Note: The sample audio file is available in the GitHub repository for the SDK.

import aiofile

async def write_chunks():
    # An example file can be found at tests/integration/assets/test.wav
    async with aiofile.AIOFile('tests/integration/assets/test.wav', 'rb') as afp:
        reader = aiofile.Reader(afp, chunk_size=1024 * 16)
        async for chunk in reader:
            await stream.input_stream.send_audio_event(audio_chunk=chunk)
    await stream.input_stream.end_stream()

With the input side of the stream handled, let’s move on to the output side. While it’s possible to read the events of the output stream by using it as an asynchronous generator, we’ll implement the provided event handler interface for this stream type which defines callbacks to take care of specific event types.

from amazon_transcribe.handlers import TranscriptResultStreamHandler
from amazon_transcribe.model import TranscriptEvent

class MyEventHandler(TranscriptResultStreamHandler):
    async def handle_transcript_event(self, transcript_event: TranscriptEvent):
        # This handler can be implemented to handle transcriptions as needed.
        # In this case, we're simply printing all of the returned results
        results = transcript_event.transcript.results
        for result in results:
            for alt in result.alternatives:
                print(alt.transcript)

Now that both the input and output of the stream are handled we can instantiate our handler class and instruct asyncio to simulatenously execute our read and write handlers.

import asyncio

# Instantiate our handler and start processing events
handler = MyEventHandler(stream.output_stream)
await asyncio.gather(write_chunks(), handler.handle_events())

And that’s all it takes to begin sending audio and receiving transcriptions in real time from Python. For a complete sample file of the code in this example and other example programs see the examples on GitHub.

========

# Written task A:
Translate this sentence from the Python streaming transcription tutorial into Spanish: "With the input side of the stream handled, let’s move on to the output side."
# Written task B:
According to the streaming transcription tutorial, where is the sample audio file available?
# Written task C:
Write what comes next in the Python streaming transcription tutorial, picking up after its final sentence.
The lines after this come from a different source.

# Stored data:
========

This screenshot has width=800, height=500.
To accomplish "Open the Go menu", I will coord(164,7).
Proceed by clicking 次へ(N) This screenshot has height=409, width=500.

========

# Exercise output A:
Con el lado de entrada del flujo ya resuelto, pasemos al lado de salida.

# Exercise output B:
In the GitHub repository for the SDK.

# Exercise output C:
Feedback

Now that we’ve seen a real example let’s talk about some of the underlying technologies used to make this SDK possible:

The AWS Common Runtime provides Python bindings to an asynchronous HTTP/2 implementation in C, as well as many other interfaces crucial to an SDK such as AWS SigV4 signing, and credential resolution.

This SDK also heavily leverages static typing via mypy which allows for improved IDE autocompletion, documentation, and static type checking.

Last but not least, the provided interfaces are all asynchronous and provided to be used with the standard library asynchronous I/O framework included with Python asyncio.

These inclusions are all firsts for the Python SDK team and we would greatly appreciate any feedback on the technologies, interfaces, documentation, and overall experience we’re providing with this preview SDK. While the SDK is in preview we have the most flexibility to improve the library and we can’t do it without your feedback. Any feedback can be provided via the issue tracker on GitHub.

Conclusion

We hope this short post and example have shown the functionality of this preview Python SDK for Amazon Transcribe Streaming and you’re as excited about the future of the Python SDK as we are. We look forward to hearing your feedback and all the great things being built with this!